Una bailarina que calqué
con papel carbónico,
porque ya me habían dado como juguete
un lápiz maravilloso.
La bailarina fue aplaudida por toda la clase
que se componía de tres personas,
lo que me hizo sentir
en el pináculo de la gloria.
Pero no fue lo mismo con el caballo.
Ciertas protuberancias
demasiado evidentes pero reconocibles
escandalizaron a alguien.
Recuerdo el rubor de ciertas caras jóvenes
que reían
escondiendo la risa detrás de un papel,
coqueto, como abanico improvisado.
Las menos jóvenes, impávidas,
controlaban la infidelidad del dibujo.
La implacable goma de borrar comenzó a destruir
la parte más importante de mi dibujo
porque era la que más
me había costado armonizar con el resto del dibujo
por ser insustituible.
Estaba a un paso de ser una niña prodigio,
el rubor me cubría la frente
pero la goma de la modestia me lo impedía.
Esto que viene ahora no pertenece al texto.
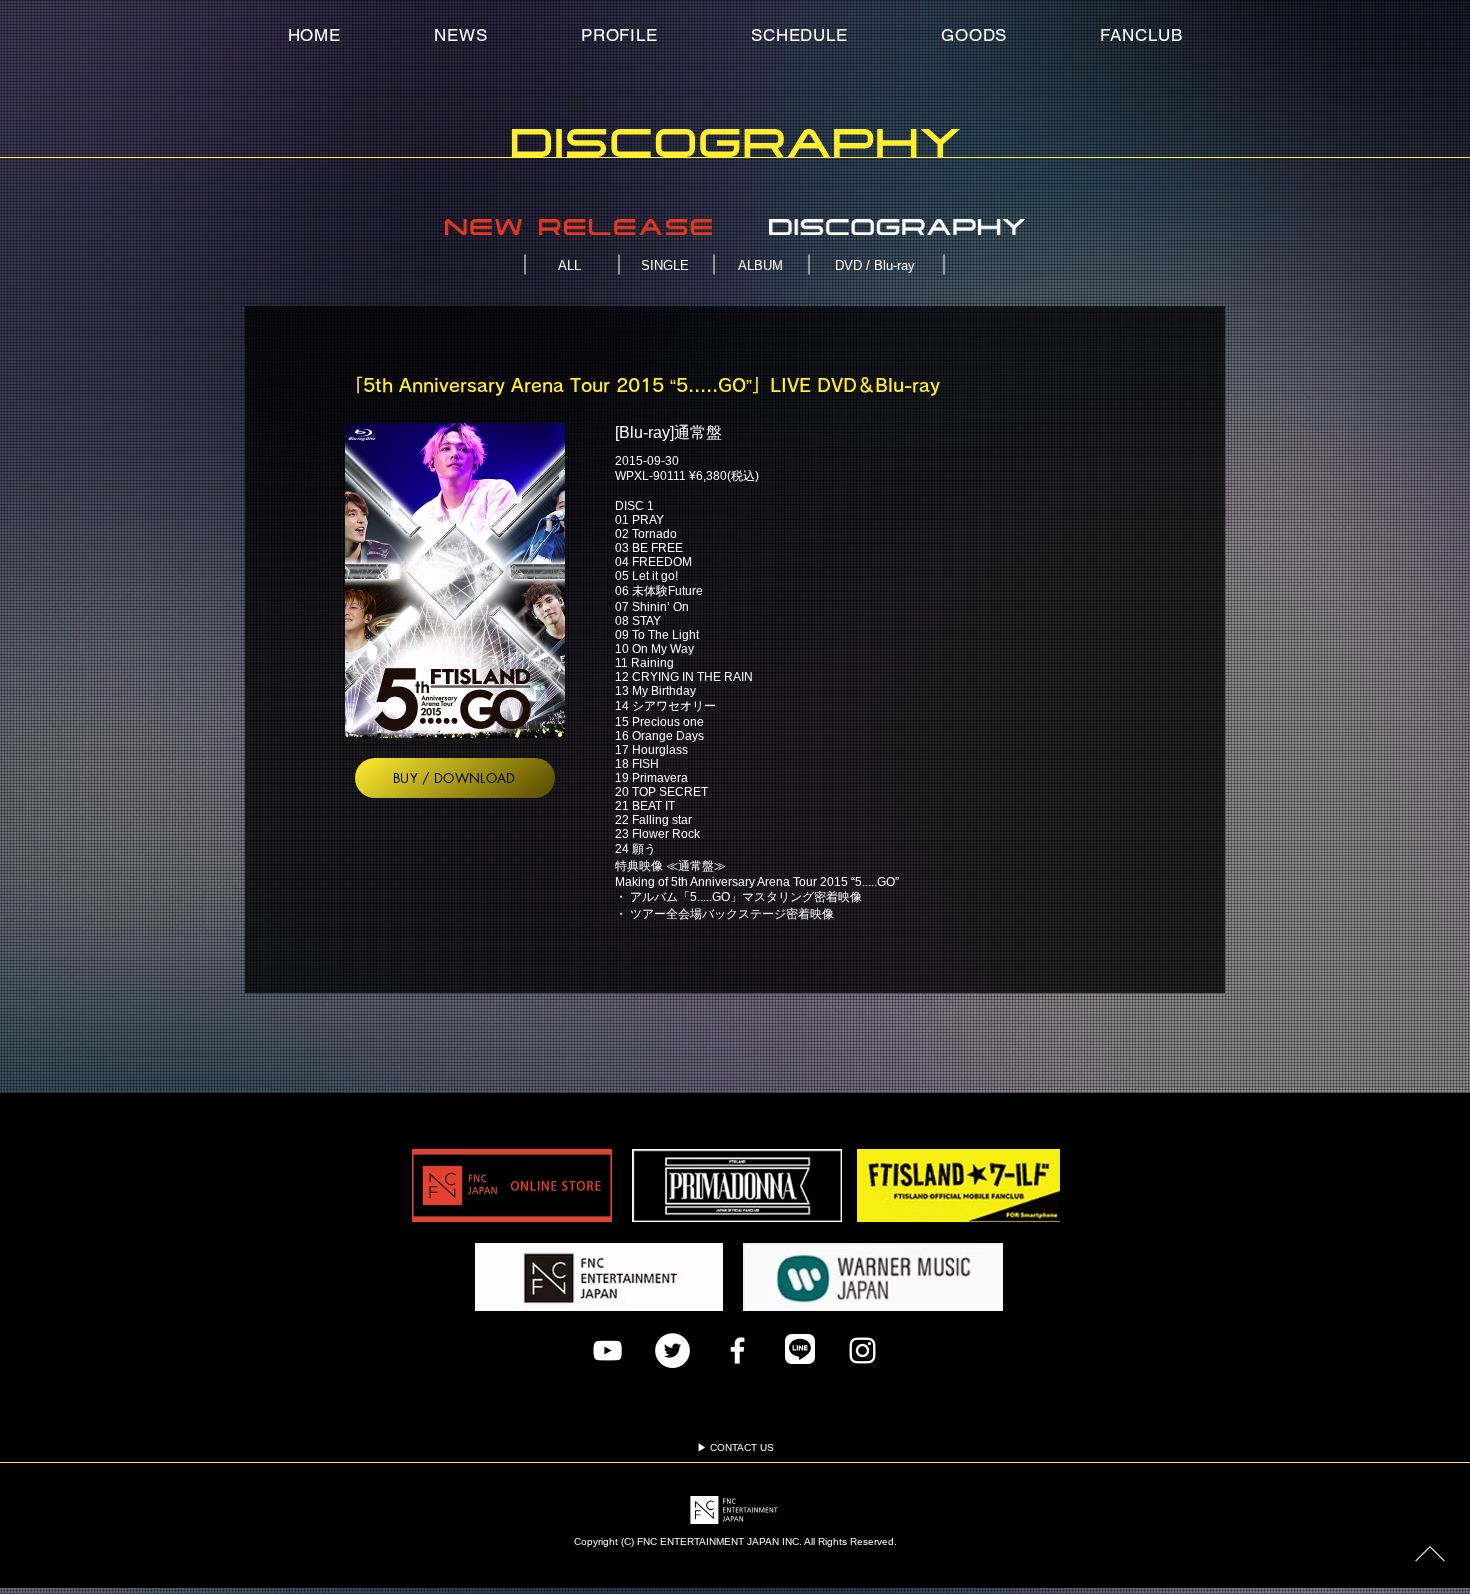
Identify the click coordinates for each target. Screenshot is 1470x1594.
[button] (1141, 35)
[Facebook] (737, 1350)
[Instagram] (862, 1350)
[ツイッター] (672, 1350)
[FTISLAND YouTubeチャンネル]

¡Esas gomas de borrar variadas!
Entonces fue revelada la belleza
“me dio falicidad”
de esperar la pintura en un museo
que me dio la facilidad de la esperanza.
Fue en un museo que descubrí
la presencia de aquel caballo.
Entré por la escalinata de mármol
de aquella construcción tan preciosa
y me detuve frente a un caballo de mármol.
Me quedé sin moverme,
mirándolo un rato,
las personas grandes que me rodeaban
consideraron un siglo.
No me alcanzaban los ojos
para descifrar el misterio
de este caballo tan parecido
al que había dibujado aquella tarde.